Long Day's Journey into Night

In 1941, Eugene O'Neill wrote a scathing family drama so closely tied to his own upbringing that he would not allow the play produced during his lifetime. This exploration of festering family relations was brought to the screen virtually intact, Director Lumet retaining almost 95% of O'Neill's dialogue. The film was produced on a budget of a mere $435,000 and won critical acclaim at Cannes, where a special joint acting award was presented to the four principal players. Mary Tyrone (Katharine Hepburn), a high-strung morphine addict, is the shame of the family; her husband James (Sir Ralph Richardson) is a bitterly frustrated matinee idol turned worshipper of money; their son Jamie (Jason Robards) drinks to drown his own failures and the hypocrisy of his parents; and their younger son Edmund (Dean Stockwell) is the frail poet, stricken with tuberculosis. O'Neill called the play one of "old sorrow, written in tears and blood." Boris Kaufman's cinematography (On the Waterfront, L'Atalante) does justice to the grim reality of the conflict.

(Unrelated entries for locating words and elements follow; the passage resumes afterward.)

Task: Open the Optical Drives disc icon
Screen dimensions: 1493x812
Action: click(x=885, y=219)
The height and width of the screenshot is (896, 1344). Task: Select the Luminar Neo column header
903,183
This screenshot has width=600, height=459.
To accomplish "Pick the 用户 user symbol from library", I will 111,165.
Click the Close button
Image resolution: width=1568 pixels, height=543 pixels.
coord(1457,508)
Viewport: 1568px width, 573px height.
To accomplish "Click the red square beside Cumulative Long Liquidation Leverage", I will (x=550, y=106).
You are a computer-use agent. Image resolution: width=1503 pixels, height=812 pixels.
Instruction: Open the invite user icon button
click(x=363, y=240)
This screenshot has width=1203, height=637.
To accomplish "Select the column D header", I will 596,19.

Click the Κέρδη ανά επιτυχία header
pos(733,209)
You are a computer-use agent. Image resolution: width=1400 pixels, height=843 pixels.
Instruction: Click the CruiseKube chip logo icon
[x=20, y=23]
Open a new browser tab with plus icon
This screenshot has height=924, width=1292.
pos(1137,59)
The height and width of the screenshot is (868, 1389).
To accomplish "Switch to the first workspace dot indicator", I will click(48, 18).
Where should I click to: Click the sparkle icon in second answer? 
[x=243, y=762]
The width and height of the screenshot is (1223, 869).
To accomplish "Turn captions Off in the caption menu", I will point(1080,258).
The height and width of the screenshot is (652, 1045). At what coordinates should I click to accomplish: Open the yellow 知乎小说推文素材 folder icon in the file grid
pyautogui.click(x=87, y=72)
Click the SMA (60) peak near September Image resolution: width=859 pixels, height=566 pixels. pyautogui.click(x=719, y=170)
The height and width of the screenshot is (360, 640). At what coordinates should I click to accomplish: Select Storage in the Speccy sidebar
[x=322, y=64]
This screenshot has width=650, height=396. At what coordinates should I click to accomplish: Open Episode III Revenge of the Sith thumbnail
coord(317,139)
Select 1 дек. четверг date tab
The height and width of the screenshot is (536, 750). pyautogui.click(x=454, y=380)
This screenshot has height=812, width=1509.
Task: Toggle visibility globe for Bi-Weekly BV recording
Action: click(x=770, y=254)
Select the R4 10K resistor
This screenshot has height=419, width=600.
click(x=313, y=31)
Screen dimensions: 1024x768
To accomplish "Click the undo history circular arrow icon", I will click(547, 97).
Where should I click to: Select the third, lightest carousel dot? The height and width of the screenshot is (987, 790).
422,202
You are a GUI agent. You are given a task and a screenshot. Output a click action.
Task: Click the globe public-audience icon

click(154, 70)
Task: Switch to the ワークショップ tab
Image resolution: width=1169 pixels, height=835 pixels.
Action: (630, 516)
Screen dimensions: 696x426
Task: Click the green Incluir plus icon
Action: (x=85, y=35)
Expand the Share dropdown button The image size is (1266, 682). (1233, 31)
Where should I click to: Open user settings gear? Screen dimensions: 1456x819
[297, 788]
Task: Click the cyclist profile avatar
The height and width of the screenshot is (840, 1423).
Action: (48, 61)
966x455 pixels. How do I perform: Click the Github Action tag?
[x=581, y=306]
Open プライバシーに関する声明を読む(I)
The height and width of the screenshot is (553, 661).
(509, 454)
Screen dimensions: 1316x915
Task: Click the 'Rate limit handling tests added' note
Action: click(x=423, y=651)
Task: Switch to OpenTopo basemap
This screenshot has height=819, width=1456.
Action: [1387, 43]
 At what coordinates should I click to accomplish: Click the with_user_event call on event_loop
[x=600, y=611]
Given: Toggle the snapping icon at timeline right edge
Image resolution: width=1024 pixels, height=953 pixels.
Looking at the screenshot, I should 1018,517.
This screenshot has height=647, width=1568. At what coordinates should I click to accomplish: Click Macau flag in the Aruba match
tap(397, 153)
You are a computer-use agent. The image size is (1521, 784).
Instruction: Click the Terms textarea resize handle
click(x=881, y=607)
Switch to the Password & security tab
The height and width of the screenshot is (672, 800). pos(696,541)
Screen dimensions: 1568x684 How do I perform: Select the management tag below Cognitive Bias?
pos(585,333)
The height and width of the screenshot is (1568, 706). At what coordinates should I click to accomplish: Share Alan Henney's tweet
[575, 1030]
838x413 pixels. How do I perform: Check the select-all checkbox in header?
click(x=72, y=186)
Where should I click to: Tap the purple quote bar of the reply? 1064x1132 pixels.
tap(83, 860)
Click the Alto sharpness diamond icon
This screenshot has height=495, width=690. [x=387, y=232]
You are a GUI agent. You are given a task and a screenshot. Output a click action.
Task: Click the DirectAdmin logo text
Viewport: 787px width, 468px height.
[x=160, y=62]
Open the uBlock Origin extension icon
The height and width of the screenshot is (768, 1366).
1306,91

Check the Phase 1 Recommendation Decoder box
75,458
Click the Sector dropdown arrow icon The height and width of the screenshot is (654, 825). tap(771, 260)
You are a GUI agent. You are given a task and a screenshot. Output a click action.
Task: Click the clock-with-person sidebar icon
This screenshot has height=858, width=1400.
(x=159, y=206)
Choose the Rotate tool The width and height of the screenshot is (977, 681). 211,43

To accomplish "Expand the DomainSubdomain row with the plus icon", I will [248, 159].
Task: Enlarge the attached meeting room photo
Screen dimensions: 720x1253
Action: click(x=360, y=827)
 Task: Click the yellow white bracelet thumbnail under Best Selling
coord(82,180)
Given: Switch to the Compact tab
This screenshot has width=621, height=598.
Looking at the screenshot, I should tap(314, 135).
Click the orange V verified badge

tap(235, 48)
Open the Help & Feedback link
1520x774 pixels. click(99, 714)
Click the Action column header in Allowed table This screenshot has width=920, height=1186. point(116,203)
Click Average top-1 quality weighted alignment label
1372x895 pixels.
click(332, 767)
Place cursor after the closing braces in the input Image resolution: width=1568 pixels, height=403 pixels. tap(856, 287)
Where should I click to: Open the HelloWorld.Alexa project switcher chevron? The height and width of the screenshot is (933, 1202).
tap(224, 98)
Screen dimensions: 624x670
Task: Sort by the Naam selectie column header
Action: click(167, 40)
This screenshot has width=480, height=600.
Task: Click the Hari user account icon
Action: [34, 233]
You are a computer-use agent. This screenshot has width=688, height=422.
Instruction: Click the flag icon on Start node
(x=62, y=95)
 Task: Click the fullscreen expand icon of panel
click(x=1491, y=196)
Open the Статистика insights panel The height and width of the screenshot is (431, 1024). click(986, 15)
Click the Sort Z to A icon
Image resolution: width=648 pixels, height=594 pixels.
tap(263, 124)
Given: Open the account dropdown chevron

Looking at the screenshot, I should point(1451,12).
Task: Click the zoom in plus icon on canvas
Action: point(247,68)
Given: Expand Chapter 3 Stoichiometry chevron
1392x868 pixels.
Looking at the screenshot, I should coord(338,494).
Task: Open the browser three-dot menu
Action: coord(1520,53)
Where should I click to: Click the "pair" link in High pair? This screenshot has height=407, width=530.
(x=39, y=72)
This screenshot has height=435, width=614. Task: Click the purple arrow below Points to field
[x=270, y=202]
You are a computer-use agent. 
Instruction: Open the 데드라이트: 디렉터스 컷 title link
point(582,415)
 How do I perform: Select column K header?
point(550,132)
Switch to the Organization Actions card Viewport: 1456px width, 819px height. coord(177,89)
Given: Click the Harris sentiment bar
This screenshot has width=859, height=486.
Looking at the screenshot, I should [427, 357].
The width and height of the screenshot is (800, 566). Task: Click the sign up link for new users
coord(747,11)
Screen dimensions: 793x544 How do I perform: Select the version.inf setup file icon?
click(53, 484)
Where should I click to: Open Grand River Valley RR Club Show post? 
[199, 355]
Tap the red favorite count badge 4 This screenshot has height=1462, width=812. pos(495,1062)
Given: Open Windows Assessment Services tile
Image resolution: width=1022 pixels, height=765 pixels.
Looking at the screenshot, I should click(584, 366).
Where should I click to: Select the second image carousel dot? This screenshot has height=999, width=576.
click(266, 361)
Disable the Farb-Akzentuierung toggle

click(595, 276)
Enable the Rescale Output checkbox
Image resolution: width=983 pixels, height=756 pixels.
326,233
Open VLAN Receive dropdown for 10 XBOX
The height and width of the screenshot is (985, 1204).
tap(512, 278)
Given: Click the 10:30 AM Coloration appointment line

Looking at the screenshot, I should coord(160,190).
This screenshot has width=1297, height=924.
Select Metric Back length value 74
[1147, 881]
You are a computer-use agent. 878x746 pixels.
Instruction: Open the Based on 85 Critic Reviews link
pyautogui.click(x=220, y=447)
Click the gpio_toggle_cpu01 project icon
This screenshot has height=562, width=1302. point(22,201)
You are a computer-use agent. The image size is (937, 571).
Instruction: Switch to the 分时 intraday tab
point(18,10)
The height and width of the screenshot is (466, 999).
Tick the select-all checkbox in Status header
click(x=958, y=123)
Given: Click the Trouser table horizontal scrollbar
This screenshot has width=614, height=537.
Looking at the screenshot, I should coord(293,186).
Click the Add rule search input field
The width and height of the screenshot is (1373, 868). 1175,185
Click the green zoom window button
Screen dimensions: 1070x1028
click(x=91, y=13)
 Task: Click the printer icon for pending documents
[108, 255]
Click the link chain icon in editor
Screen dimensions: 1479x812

Since the drama begins in daytime and slowly progresses to the dark of night, Kaufman's interplay of light and shadow makes the transition to darkness almost indetectable. Lumet shot O'Neill's play in chronological order to allow for natural character development and confined the emotional turmoil to a Victorian mansion built inside a sound stage, a fact which caused much grumbling among film purists. But as Pauline Kael has written, "After such an experience, I don't see how one can niggle over whether it's 'cinema' or merely 'filmed theater.' Whatever it is, it's great." Tonight's print has been restored to its original length of 174 minutes, using original camera negatives supplied by Republic Pictures.